Para empezar, en el Perú todavía no existe evidencia sobre los efectos de las fusiones en los consumidores. De hecho, el predictamen señaló que la evidencia internacional muestra un resultado mixto, dado que las fusiones pueden dañar o beneficiar a los ciudadanos. Este aspecto es importante, ya que, para la implementación de una política pública, es necesario que se haya comprobado la existencia de un problema que la normativa propuesta pueda solucionar.



El nuevo dictamen de la ley toma en cuenta un esquema mixto, en el que la necesidad de una evaluación previa para una operación depende de los montos de facturación, así como de si la operación supera un porcentaje de participación de mercado del 51%. Este esquema generará incertidumbre en las empresas, además de producirles costos (en términos de tiempo y dinero) solo para definir si están obligadas a pasar por el procedimiento de evaluación previa o no.

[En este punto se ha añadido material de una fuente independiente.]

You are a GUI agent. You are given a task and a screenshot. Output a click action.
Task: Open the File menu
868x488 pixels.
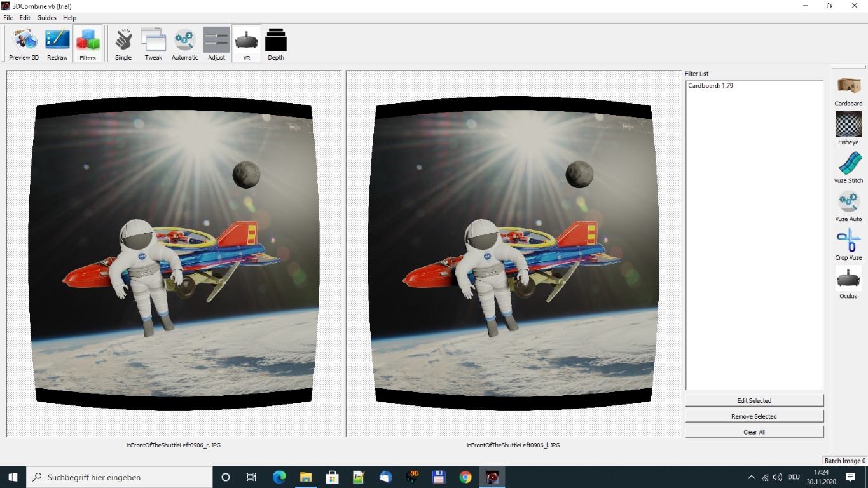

El punto más sensible de las fusiones y adquisiciones es el tiempo. Un proceso de evaluación previa, que implique más tiempo del razonable, podría hacer perder la viabilidad de la transacción. Otra debilidad que presenta el dictamen de la ley es que los umbrales que se han fijado en función a montos (facturación conjunta superior a 118.000 UIT y/o facturación individual de 36.000 UIT) son bajos, lo que supondrá que un número relevante de las operaciones en el mercado peruano pasen por el proceso de evaluación previa. Es decir, el esquema mixto sería doblemente desfavorable.

Un aspecto positivo de la norma es que se habría dispuesto la aplicación del silencio administrativo positivo, lo que significa que, transcurrido el plazo dispuesto para la evaluación de la operación sin pronunciamiento del Indecopi, se entenderá que la operación ha quedado aprobada.

El procedimiento de evaluación previa no debe convertirse en una plataforma para dificultar o impedir determinadas operaciones, siendo muy importante blindarlo de injerencia política. Por tanto, este mecanismo solo debería habilitar la intervención de las partes involucradas (las empresas) y del Indecopi en la operación, y evitar la necesidad de solicitar la opinión del titular del sector competente.

El mercado peruano se ha mantenido activo en lo referente a fusiones y adquisiciones. No obstante, se acelerará con el objetivo de cerrar operaciones antes de la entrada en vigencia de esta ley. De hecho, si se mantienen las características actuales de la propuesta legislativa, se corre el riesgo de que este mercado se contraiga por los sobrecostos y por el hecho que concretar estas operaciones será mucho más complicado.